Lopez said progress started when Vicki Tufts Jacobs sent an email to a childhood friend, Floyd Shimomura, whose family members are featured in the exhibit, and from there a committee was formed. The committee collected stories, photographs, family histories and letters for the exhibit.
Shimomura and his wife Ruth attended the public opening. Shimomura’s paternal grandfather Itaro came to Winters in 1906, just before the big earthquake, where he met his bride-to-be Sawano. Her family had arrived in Winters before 1900. They married in 1908 and raised a family. Itaro worked in agriculture until the family was interned during WWII.
Shimomura’s parents Ben and Lois married shortly before their release from internment in Amache, Colorado. They moved to Winters after the war and Shimomura was born in 1948. He has an older brother and two younger sisters.

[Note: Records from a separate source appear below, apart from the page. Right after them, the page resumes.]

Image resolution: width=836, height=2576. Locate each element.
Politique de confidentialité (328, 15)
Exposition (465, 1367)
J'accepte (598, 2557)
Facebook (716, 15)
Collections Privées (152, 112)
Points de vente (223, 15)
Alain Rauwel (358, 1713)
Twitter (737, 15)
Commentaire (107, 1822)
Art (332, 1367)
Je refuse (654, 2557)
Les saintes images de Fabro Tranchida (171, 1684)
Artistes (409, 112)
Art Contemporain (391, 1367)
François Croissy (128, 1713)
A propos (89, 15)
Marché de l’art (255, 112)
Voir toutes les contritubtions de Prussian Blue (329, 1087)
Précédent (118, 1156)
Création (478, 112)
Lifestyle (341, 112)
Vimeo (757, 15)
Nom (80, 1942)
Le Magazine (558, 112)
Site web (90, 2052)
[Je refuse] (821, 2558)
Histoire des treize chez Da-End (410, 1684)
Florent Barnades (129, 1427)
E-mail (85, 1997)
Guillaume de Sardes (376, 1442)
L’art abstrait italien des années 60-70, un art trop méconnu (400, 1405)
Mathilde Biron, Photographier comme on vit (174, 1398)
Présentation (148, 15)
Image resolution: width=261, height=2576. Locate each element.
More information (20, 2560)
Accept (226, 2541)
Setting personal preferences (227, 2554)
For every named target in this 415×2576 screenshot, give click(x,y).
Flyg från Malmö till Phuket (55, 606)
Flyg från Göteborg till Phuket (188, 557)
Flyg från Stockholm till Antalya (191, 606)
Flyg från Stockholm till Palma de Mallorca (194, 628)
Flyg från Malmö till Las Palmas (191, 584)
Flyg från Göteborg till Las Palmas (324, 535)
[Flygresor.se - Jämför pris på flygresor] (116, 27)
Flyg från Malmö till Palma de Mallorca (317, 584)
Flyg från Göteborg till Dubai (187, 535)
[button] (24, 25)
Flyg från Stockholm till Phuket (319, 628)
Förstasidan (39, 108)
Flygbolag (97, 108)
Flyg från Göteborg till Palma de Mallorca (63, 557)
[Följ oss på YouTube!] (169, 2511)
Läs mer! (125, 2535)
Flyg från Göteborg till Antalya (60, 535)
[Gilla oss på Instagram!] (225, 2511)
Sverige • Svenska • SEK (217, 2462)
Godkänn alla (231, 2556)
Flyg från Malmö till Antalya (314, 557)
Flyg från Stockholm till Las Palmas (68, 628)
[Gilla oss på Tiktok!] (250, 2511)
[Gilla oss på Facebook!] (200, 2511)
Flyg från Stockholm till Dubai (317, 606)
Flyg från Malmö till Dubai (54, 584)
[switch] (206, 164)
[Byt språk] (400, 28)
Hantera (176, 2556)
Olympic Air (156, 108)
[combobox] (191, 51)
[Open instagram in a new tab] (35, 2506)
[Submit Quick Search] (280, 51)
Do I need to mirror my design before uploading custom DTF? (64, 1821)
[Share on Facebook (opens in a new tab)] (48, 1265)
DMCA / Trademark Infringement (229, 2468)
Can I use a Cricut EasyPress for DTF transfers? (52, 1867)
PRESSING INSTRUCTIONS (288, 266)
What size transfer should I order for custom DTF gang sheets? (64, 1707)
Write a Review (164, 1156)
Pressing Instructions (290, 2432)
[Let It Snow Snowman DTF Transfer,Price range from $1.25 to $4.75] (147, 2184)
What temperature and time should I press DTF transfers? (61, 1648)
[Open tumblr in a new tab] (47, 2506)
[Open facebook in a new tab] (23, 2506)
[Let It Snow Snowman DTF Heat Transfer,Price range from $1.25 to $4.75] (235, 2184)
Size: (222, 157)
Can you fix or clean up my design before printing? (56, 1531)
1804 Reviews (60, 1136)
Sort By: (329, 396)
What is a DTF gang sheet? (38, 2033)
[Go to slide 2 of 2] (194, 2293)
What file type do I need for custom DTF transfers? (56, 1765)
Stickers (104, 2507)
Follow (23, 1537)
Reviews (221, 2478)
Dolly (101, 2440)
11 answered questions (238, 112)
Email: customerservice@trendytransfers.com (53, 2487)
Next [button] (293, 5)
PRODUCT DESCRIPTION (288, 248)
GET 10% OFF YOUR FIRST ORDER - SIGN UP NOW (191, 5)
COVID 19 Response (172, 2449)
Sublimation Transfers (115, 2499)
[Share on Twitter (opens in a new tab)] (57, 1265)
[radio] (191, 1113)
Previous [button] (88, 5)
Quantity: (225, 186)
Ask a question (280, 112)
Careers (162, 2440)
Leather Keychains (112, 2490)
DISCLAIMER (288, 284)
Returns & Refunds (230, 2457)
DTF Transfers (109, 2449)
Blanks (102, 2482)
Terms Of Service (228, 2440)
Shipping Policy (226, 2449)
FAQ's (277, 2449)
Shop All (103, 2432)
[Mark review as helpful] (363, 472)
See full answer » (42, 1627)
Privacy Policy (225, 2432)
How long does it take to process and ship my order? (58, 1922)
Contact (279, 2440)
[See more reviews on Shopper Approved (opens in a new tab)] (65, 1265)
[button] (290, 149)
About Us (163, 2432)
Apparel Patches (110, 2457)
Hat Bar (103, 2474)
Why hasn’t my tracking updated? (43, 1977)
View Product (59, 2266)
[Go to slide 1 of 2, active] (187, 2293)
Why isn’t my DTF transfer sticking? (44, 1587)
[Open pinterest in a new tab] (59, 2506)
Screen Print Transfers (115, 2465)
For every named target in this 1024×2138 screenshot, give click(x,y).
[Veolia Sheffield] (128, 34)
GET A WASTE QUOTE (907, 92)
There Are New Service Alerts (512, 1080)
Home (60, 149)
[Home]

Shimomura went on to become an attorney and said “exhibits like this reveal three generations and show how long Asians have been in California.”
A display in the exhibit also honors Roy Hiramatsu’s military service. He served in the U.S. Army and was part of the 442nd Regimental Combat Team. Hiramatsu served in the Burma Theater and was an interrogator and interpreter.
Tadekazu “Mike” Kato was acknowledged in the exhibit for his U.S. Army service while his family was incarcerated in the Gila River Concentration Camp in Arizona. He served in the 442nd Regimental Combat Team. Kato was awarded the Purple Heart, Bronze Star and Combat Infantryman Badge.
In the early 1900s, Japanese workers immigrated to Winters from Japan. However, under the California Alien Land Law of 1913, they were precluded from owning land and from obtaining land leases longer than three years.
Winters’ Japanese immigrants not only worked in agriculture, they also owned and operated businesses. The Horai Company General store was the first Japanese owned store in Winters and remained open until the establishment of internment camps in 1942.
Lopez said there were over 200 Japanese residents in Winters before internment. When the U.S. Supreme Court ended internment camps in 1945, only 20 returned to Winters, hence, “the Lost Japanese Community of Winters.”
Floyd addressed attendees, congratulated the historical society for “being on the cutting edge of change,” and then raised his glass and proclaimed a toast in Japanese “Kampai” or “cheers” in English.
The Winters Museum is located at 13 Russell St. Entry to the museum is free, but donations are accepted. The exhibit will remain open into October.